Plus a rule to block quic. It is resistant to DoHS, but not against VPN. It requires only one simple and easy to maintain filter rule.
Until you realize there are thousands of other video sites and streaming portals still working and requiring rules.
At the end it is a hare and hedgehog race with your users you hardly ever win.
I only apply such filters for stupid paying customers wanting it. Because they only know YouTube for video and Facebook for social media. So they think trying to block those two sites helps anything.
What I sometimes do on sites with low bandwidth uplink is using tls-host rules to apply youtube/netflix etc. (whatever their favorite video/streaming sites are) to low priority queues. So they can watch videos without having to fear disrupting ongoing Zoom/Teams/SIP calls.
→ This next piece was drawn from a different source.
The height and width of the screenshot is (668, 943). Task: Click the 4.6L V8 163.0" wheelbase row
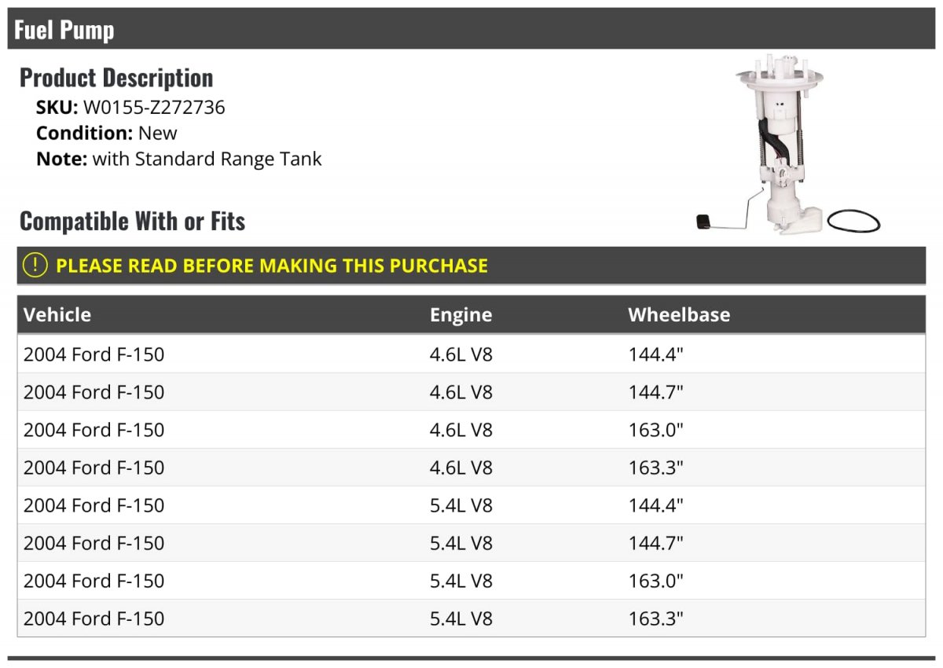(472, 430)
But even for such use cases, I started to prefer Cake queues. Cake does priorisation automatically with mostly good results without requiring to maintain a set of tls-host rules for individual DNS hosts.
blocking youtube will cos issues in some google services such as app/gmail/etc. they use same IPs and domains for google global cache and if you block it it will move your ip into next GGC node.
but you can burst queue for video like 2kbps for 5-10sec which make video in downloads loop.
google/Meta/Amazon CDNs they not one IP or range you can block it some videos stored in local GGC and other in another country.
if you need it urgently better talk with your ISP to block your Public IP from getting videos only but I don’t know if google accept to do it.
also Working on L7 filtering its but you on CPU load for mikrotik.
Yay! The point here (especially for ipv6 (Always) OR ipv4 on cake located on the nat router) is that it manages flows to hosts better. A host doing voip and one doing netflix and one doing torrent get balanced automatically, each getting 1/3 the bandwidth, and what you dont use gets shared equally, so voip experiences zero queuing delay, because it is lightweight.
And this is what I say, to do that you need to have control of the clients, just as I did write above.
In a company network with company rules ok. As an IPS not.
\
Use Splunk> to log/monitor your MikroTik Router(s).--> MikroTik->Splunk
Backup config to Gmail -->Backup Block users that tries too use non open ports -->Block
Please stop adding fake signatures, on the forum they are disabled on purpose, and adding this is spam, because users can’t block your text from being seen.
from my experience , if u want to block https traffic defiantly MT can do perfectly, but if u want on application level, i found useful by using OpenDNS
Please, stop to spread wrong info. You can not assume, that, in case, you did not succeed in blocking, nobody else can do, as well.
I.e. what does any browser, trying to use QUIC, in case UDP port 443 blocked in router ?
There is an old proverb, in Chinese: Those, who do not know, talk. Those, who know, do not talk.
Did you forget about the topic?
Please point me to the point where you explain exactly how: "Block Youtube on computers and smartphone apps" and we mean, youtube only, of course.